ALZHEIMER AND PARKINSON


Today, Alzheimer's disease and Parkinson's disease, which are diseases of the brain, and glaucoma and macular degeneration (yellow spot disease), which are ocular diseases, are described as progressive (neuro-degenerative) disorders of the nerve tissues. Studies have been undertaken to investigate their shared characteristics and important information has been discovered. The OCT examination used for the diagnosis and treatment of glaucoma and yellow spot disease is now used for Alzheimer's and Parkinson's disease as well. OCT provides diagnostic results in detailed eye examinations (for glaucoma, yellow spot disease etc.) and reveals very specific findings in conditions like Alzheimer's-Parkinson's disease and mildly impaired consciousness. Such specific findings are characterized by damaging and thinning in specific regions of either the retina or optic nerve fibers. Losses in nerve fibers are significant in the early diagnosis of Alzheimer's and Parkinson's disease. Nerve fiber thinning can be identified by OCT before the brain's regions for memory, movement etc. are damaged, allowing early diagnosis and treatment. Scanning of the retina and optic nerve fibers by OCT, a short and easy imaging method, in people with certain complaints or familial history of Alzheimer's and Parkinson's disease plays a major role in early diagnosis of the disease.
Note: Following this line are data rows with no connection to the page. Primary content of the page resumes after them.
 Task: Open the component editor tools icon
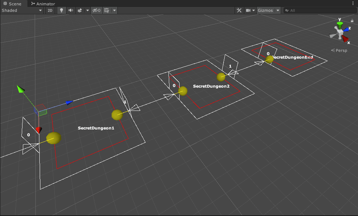tap(239, 10)
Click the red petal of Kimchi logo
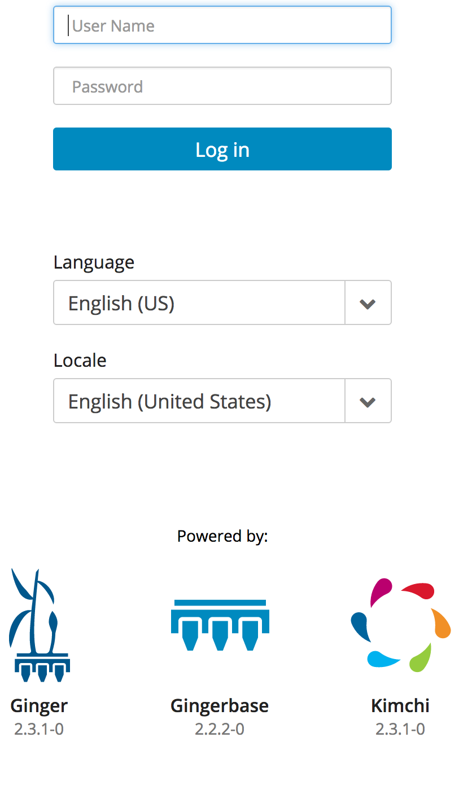This screenshot has width=472, height=790. (419, 590)
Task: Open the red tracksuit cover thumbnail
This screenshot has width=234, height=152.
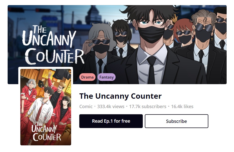Action: pyautogui.click(x=46, y=107)
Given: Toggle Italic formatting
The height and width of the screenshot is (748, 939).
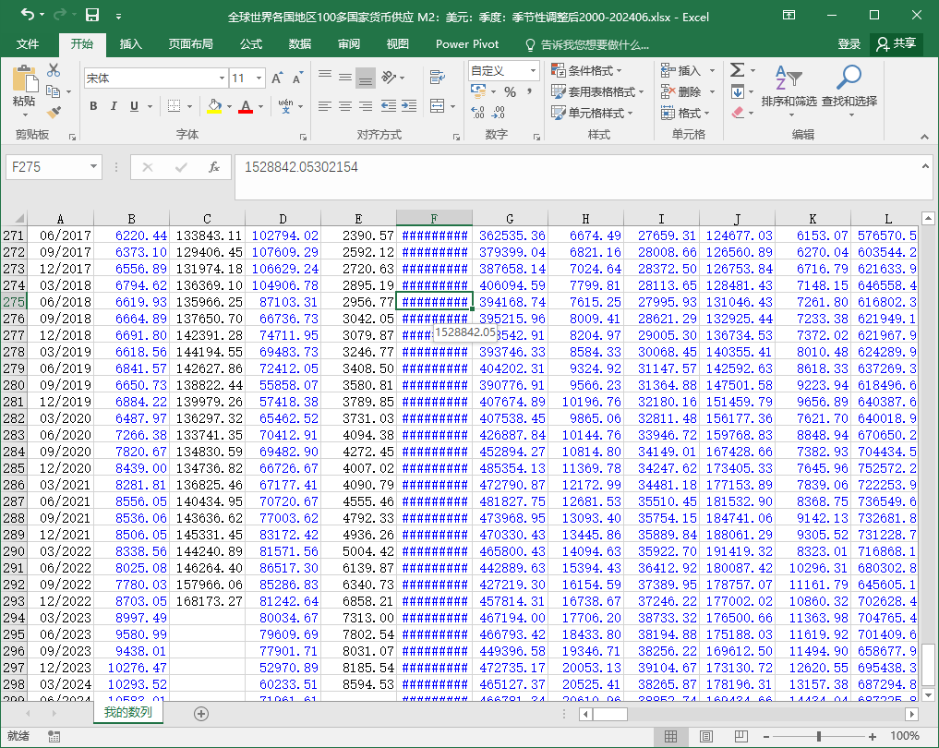Looking at the screenshot, I should 114,106.
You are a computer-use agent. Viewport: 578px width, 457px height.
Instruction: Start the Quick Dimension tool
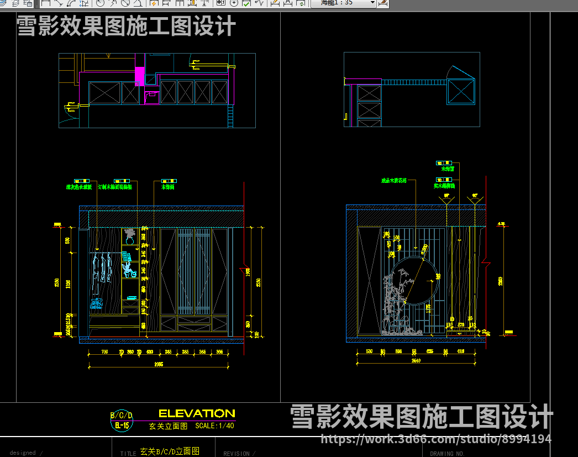click(x=154, y=3)
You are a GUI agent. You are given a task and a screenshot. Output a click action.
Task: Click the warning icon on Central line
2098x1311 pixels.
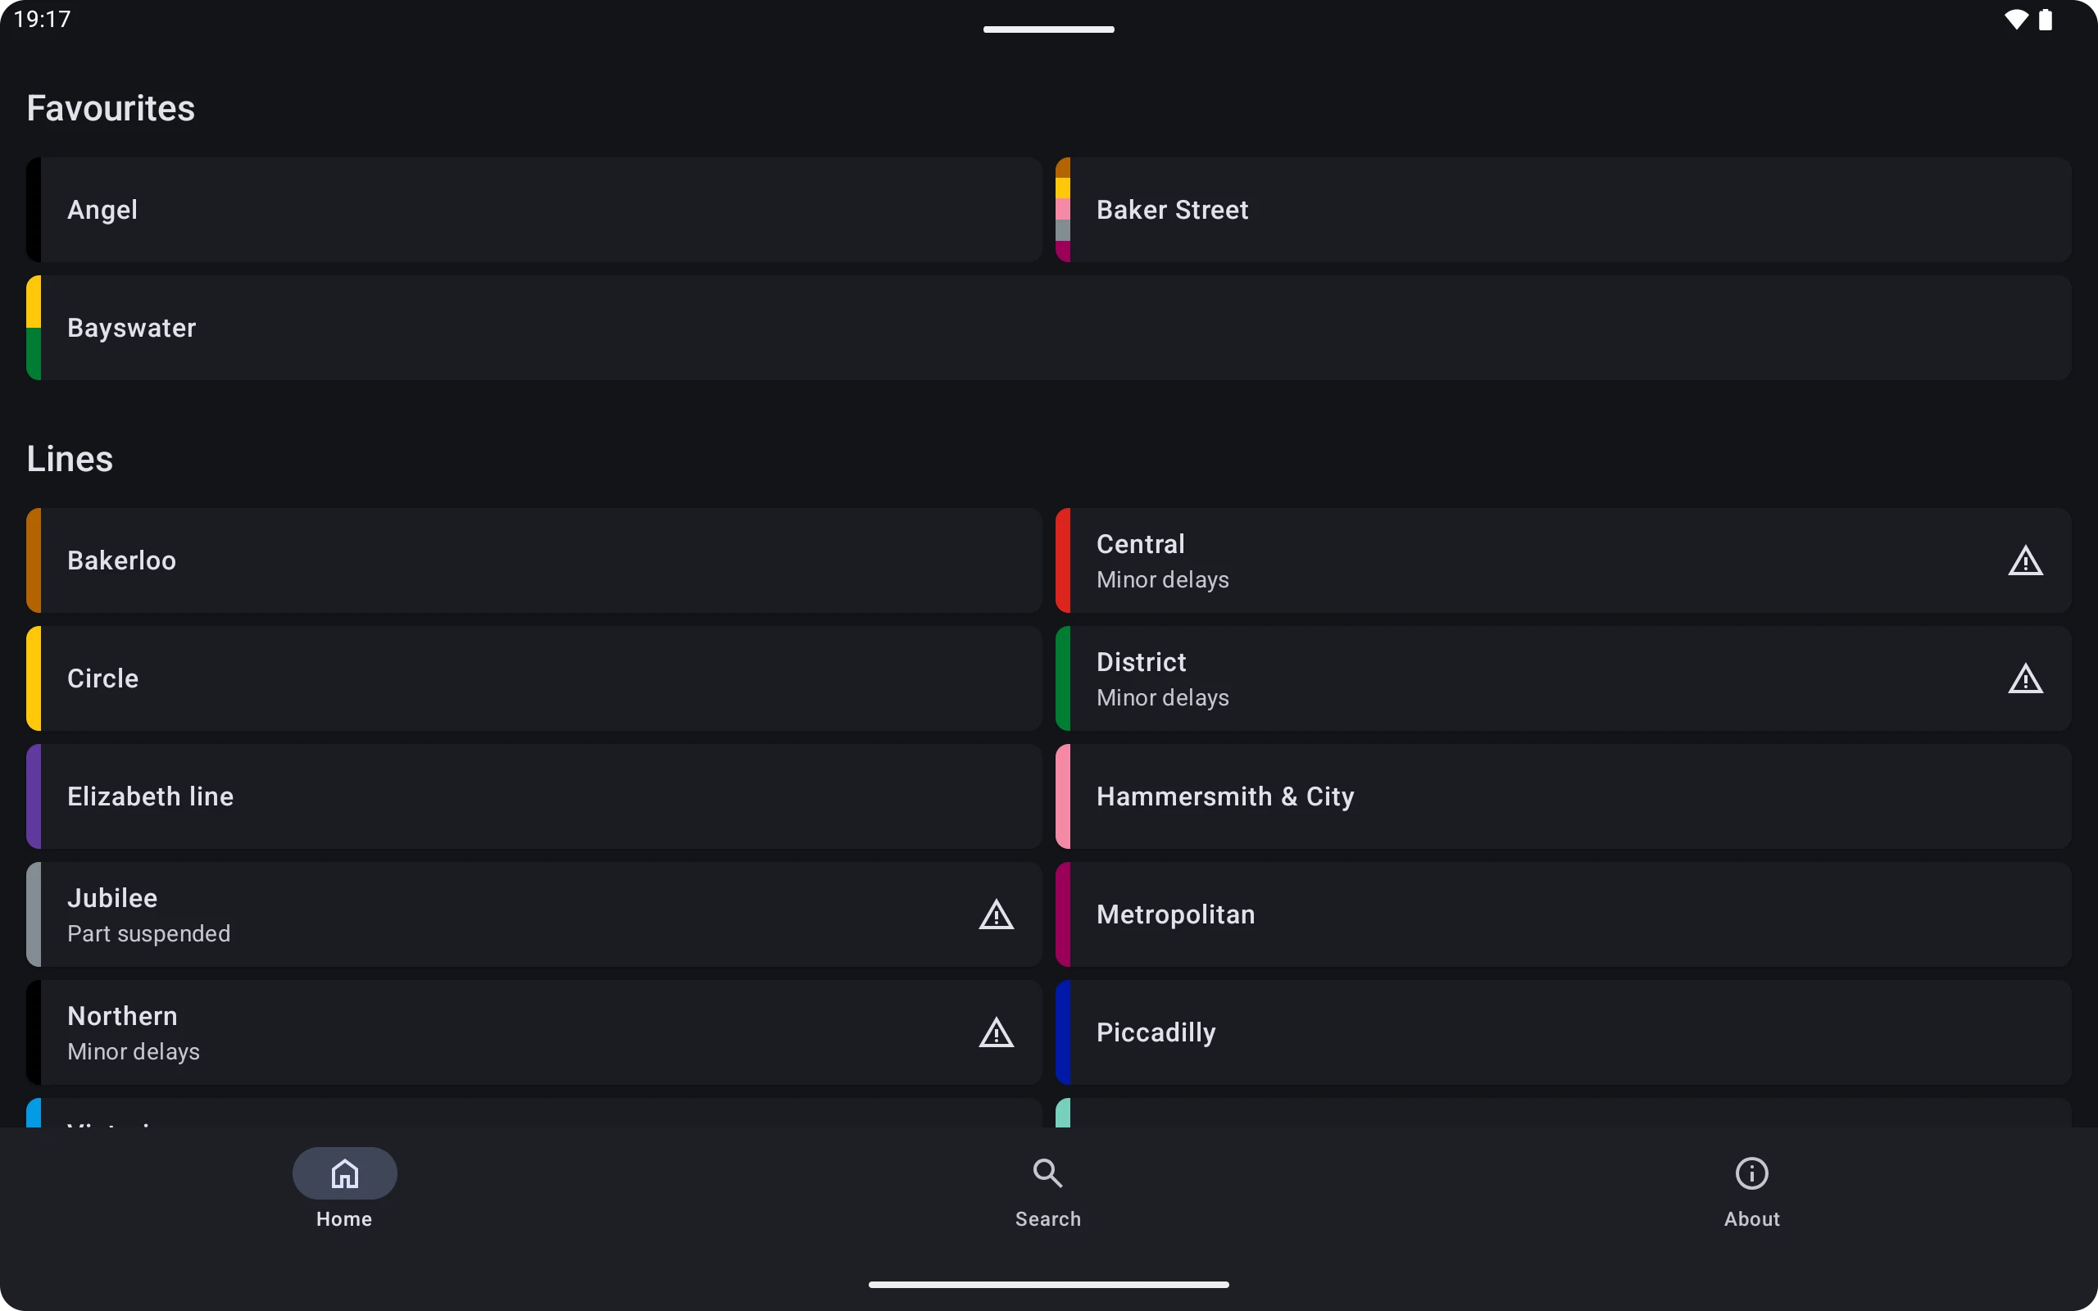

Diagnosis and close follow up of treatment with a retinal examination (FAF and OCT) is important for success. Retinal examination allows early diagnosis. Treatments have been started to prevent progression in patients diagnosed at an early stage. Because of genetic factors, people with a familial history of Alzheimer's and Parkinson's disease should have regular eye examinations after the age of 50.